About 50,000 patients are diagnosed annually with kidney cancer, and African-Americans and American Indians/Alaska Natives have slightly increased rates, according to the American Cancer Society. About 30 percent of patients have advanced disease at diagnosis since the disease tends to be asymptomatic in its early stages, according to the Kidney Cancer Association. In fact, tumors are often spotted in patients having an X-ray or ultrasound of the abdominal region for other reasons, Terris said. Other times, a mass is palpable.
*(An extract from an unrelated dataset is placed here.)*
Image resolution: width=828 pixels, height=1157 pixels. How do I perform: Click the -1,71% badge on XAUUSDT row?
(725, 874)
Risk factors include smoking and obesity along with advanced kidney disease and hypertension. However, Terris notes kidney cancer can strike a wide range of age groups and can be very aggressive or comparatively benign, but currently, there is no good way to predict which is which. She is hopeful understanding SLC13A3's role could help make that important distinction.
Kidney cancer also is associated with von Hippel-Landau syndrome, an inherited genetic disorder in which tumors and/or cysts form throughout the body. In fact, mutations in the VHL gene, already categorized as a tumor suppressor, is associated with kidney cancer, but there are VHL-negative tumors, Lokeshwar said. So as the researchers peruse more samples of patients with renal cell carcinoma, they also are looking at VHL expression and how suppression of one or of both these genes impacts a patient's prognosis.
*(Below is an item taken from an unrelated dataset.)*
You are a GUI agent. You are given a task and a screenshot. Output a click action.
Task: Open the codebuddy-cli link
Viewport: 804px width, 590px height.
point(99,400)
Typically with kidney cancer, the diseased kidney will be removed, but normal tissue also can be obtained from portions of that kidney for the studies. Tissues for the new NCI-funded study also are being provided by the Georgia Cancer Center Tumor Tissue and Serum Repository.
Terris is a prostate, bladder and kidney cancer specialist and Jordan's clinical mentor. Dr. Sravan Kumar Kavuri, surgical pathologist and cytopathologist in the MCG Department of Pathology; and Dr. Zheng Dong, cellular biologist in the Department of Cellular Biology and Anatomy, are study collaborators.